Dead men tell no tales

So the saying goes-which makes what they did say when they were alive vulnerable to various distortions and misunderstandings. Keenly war of this problem, Tad Brennan, Professor of Ancient Greek Philosophy at the Sage School of Philosophy as well as Professor of Classics, is morally invested in allowing ancient thinkers, such as Plato and Aristotle, to be heard more clearly. “I have always felt that careful listening is a moral activity,” says Brennan, “and that distortion of people’s words is an immoral act.” In this regard, Brennan’s academic motivation in ancient Greek philosophy has something important in common with careers that involve striving for the faithful understanding of any other group whose words are distorted or misunderstood: criminal defendants, refugees, or indigenous peoples.

            The ethical aspect of Brennan’s academic motivation is not limited to doing individual justice to the ancient thinkers themselves. Since the influence of ancient Greek philosophers remains central to modern western culture, restoring the original meaning of their words is essential to preventing particular group-interests and ideological agendas from biased re-writing of the foundational thoughts of our culture.

            For example, Brennan saw Plato quoted in inscriptions in both the Imperial War Museum in London and at West Point as saying: “Only the dead have seen the end of war.” This suggests that Plato believed that war is inevitable, and that pacifism is an illusion. Since the entire corpus of Plato’s works and sayings are documented and preserved by the academics (“It’s a closed book”), Brennan tried to find out where Plato makes such a claim. He finally found the likely source in Plato’s Laws, but from the mouth of a character in the dialogue, Cleinias, whose views Plato opposes.

            Another example is the charge that Plato and Aristotle were anti-democratic. “Before criticizing these thinkers, we must first understand them accurately,” says Brennan. In fact, Plato never opposes majority voting in his texts. When Plato does appear to criticize democracy, more often than not, he is using democracy as an analogue to psychological malady of an individual, instead of literally denouncing it as a political institution.

            By practicing “careful listening” with the ancient thinkers, Brennan hopes to contribute to developing “a culture of accuracy” in our society. “It’s like wearing a seatbelt,” says Brennan. Car accidents do not happen regularly, but when they do, the habit of wearing the seatbelt can prevent a disaster. “It is an important pattern of behavior to lay down.”
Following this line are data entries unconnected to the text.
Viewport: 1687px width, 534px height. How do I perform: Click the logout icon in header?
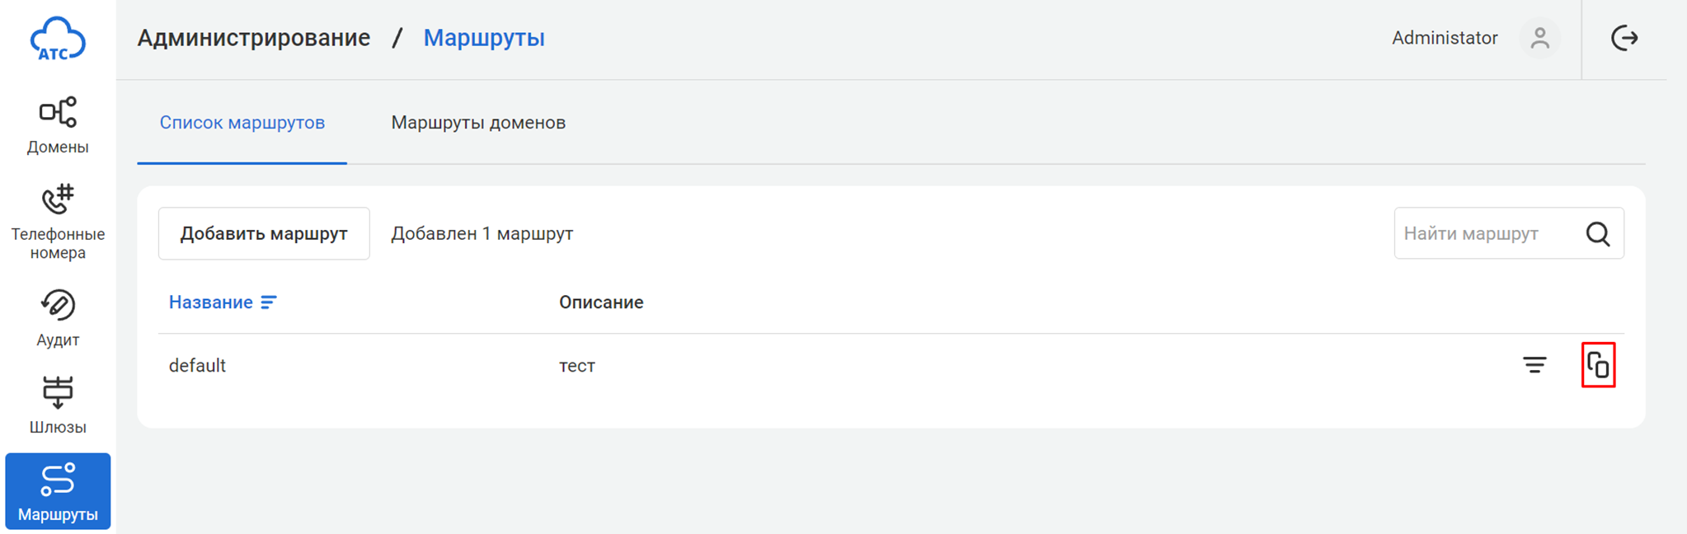(1624, 38)
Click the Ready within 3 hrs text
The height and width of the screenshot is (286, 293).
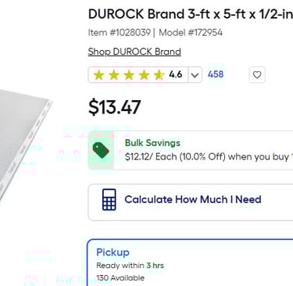[x=130, y=266]
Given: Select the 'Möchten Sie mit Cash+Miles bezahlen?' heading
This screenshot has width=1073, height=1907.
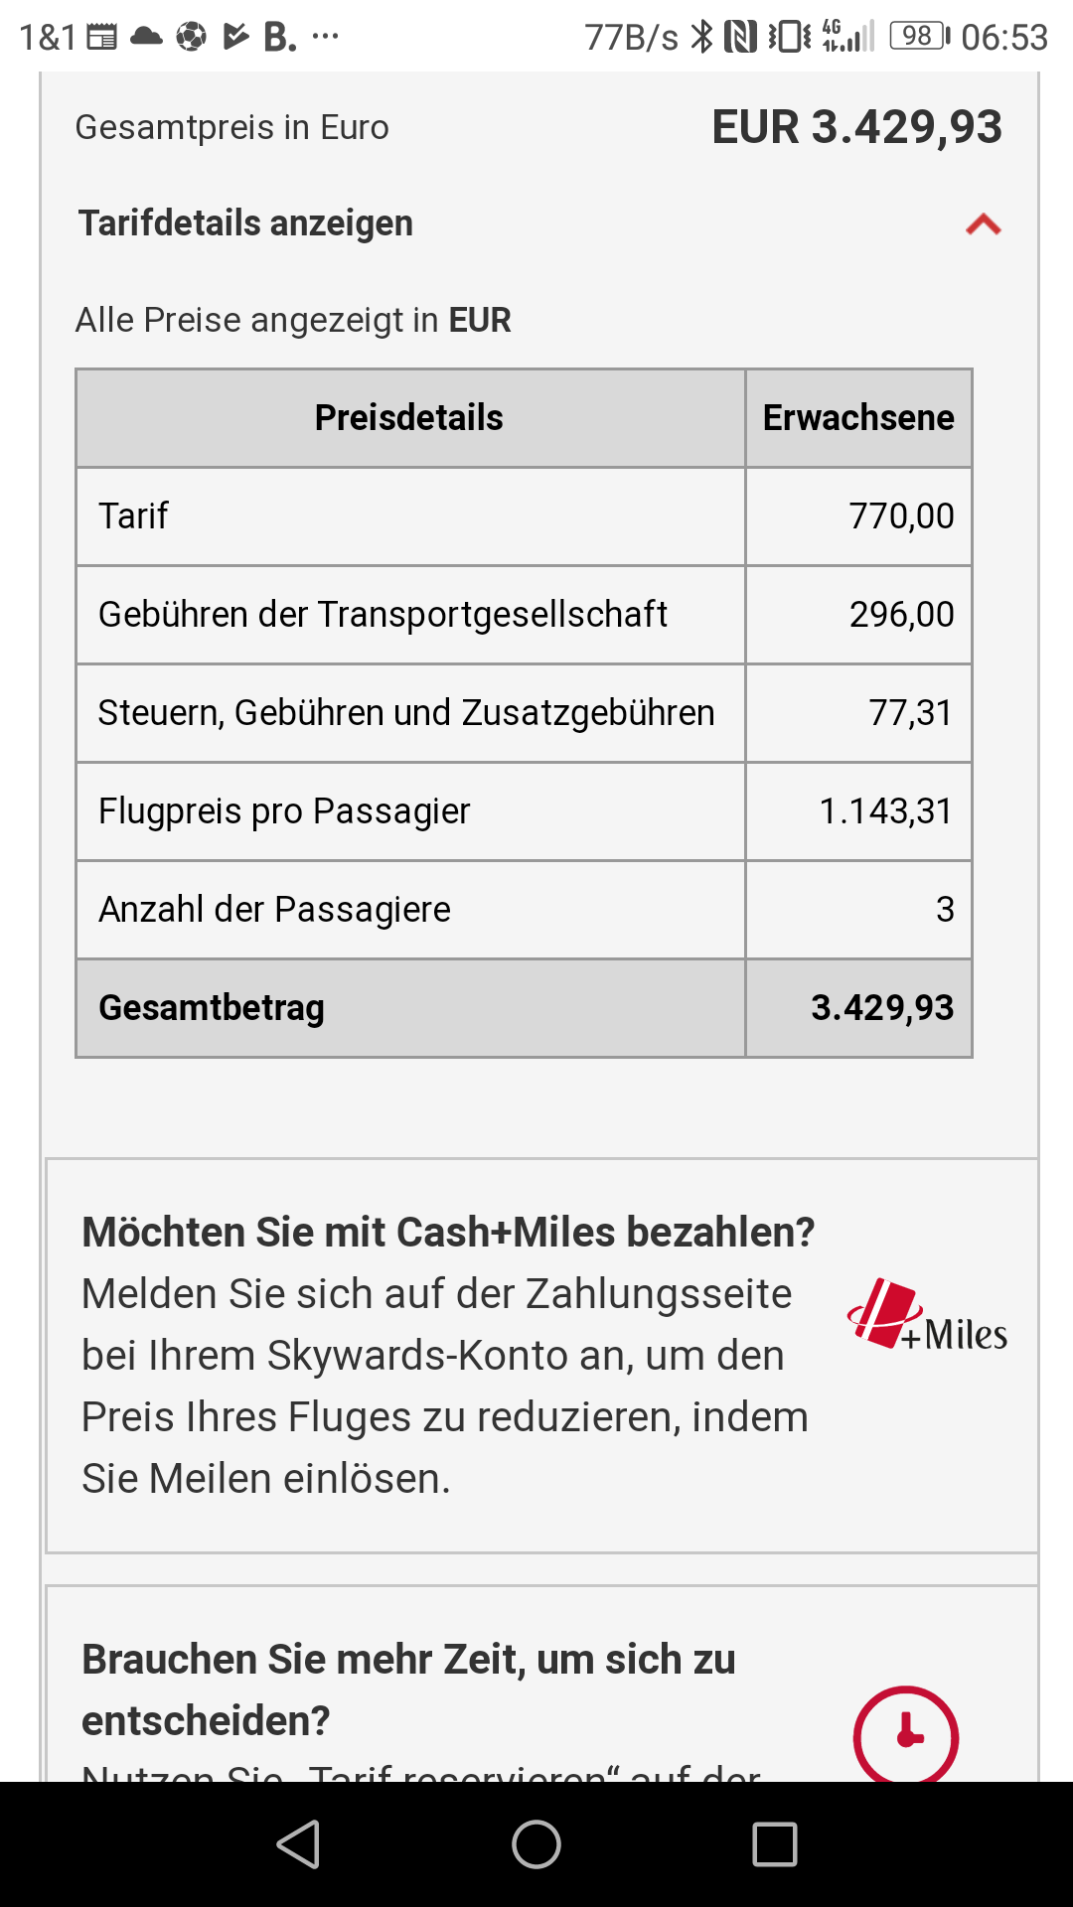Looking at the screenshot, I should [x=448, y=1232].
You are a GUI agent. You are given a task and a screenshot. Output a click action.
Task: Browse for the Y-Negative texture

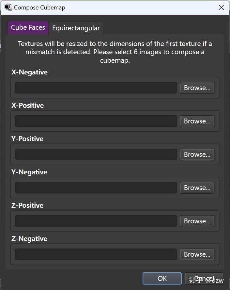pyautogui.click(x=197, y=188)
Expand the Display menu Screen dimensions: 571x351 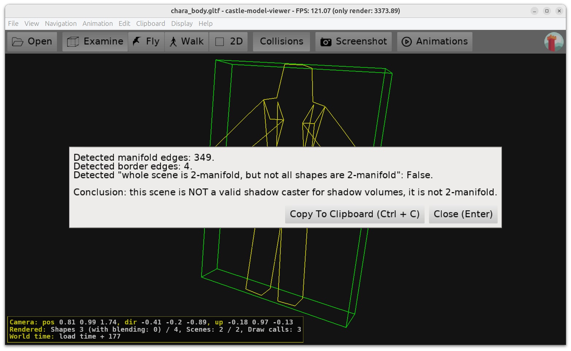pos(182,24)
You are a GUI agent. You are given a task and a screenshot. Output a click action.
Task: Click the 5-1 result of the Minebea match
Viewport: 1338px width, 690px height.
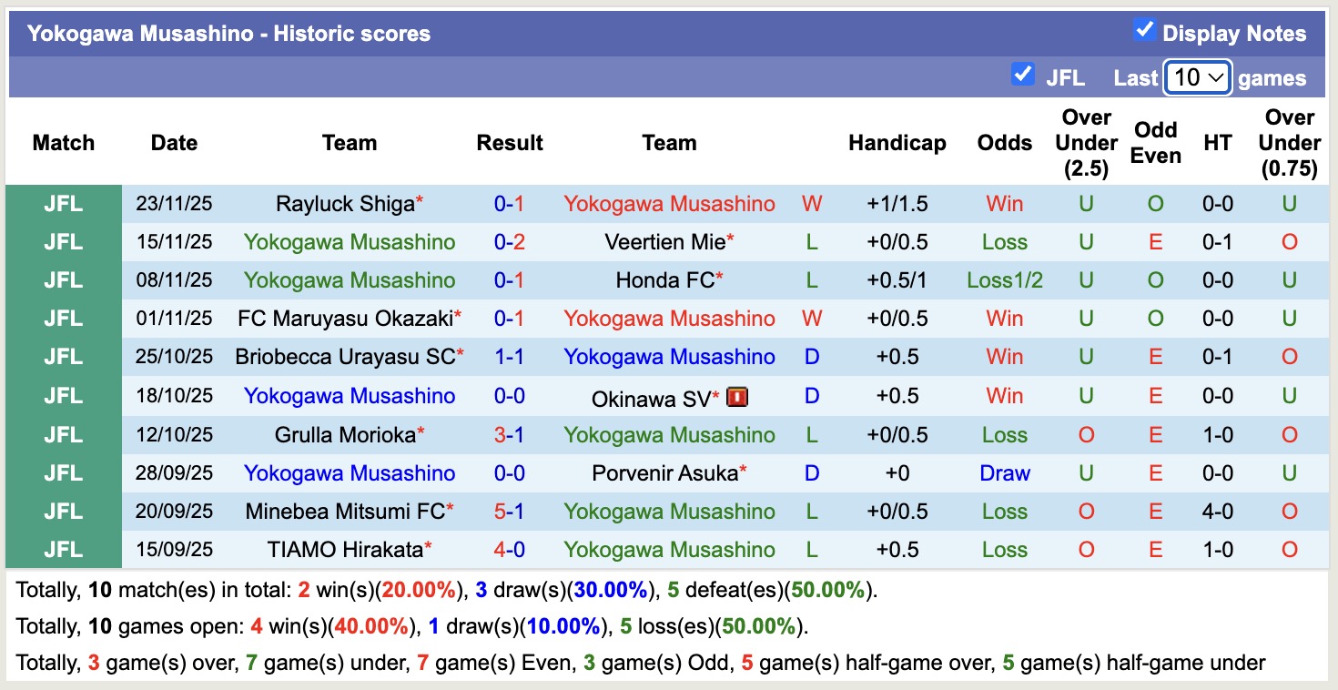510,511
            When asked about his proudest academic achievement so far, Brennan mentioned his 2005 book, The Stoic Life. He believes the book made it easier for future scholars to study Stoicism, and began a lively discourse by creating new questions and controversies. “I like it when someone thinks I asked an interesting question,” says Brennan. Brennan finds it deeply fulfilling even when other academics disagree with his claims, if the disagreement generates a possibility for new debates. The Stoic Life has also found an audience outside of philosophy: it has been cited by scholars of history, cultural studies, and religious studies, and is read by non-academics as well. This wide reception confirms Brennan’s view of the study of ancient philosophy as inherently interdisciplinary, requiring contributions by scholars of culture, geography, history and language.

            Brennan also mentions training both graduate and undergraduate students as an important and meaningful part of his role as an academic. Brennan has successfully supervised many graduate students during his career, and has even co-authored an article with Jongsuh Lee, an undergraduate student (‘A Relative Improvement’, Phronesis 2014).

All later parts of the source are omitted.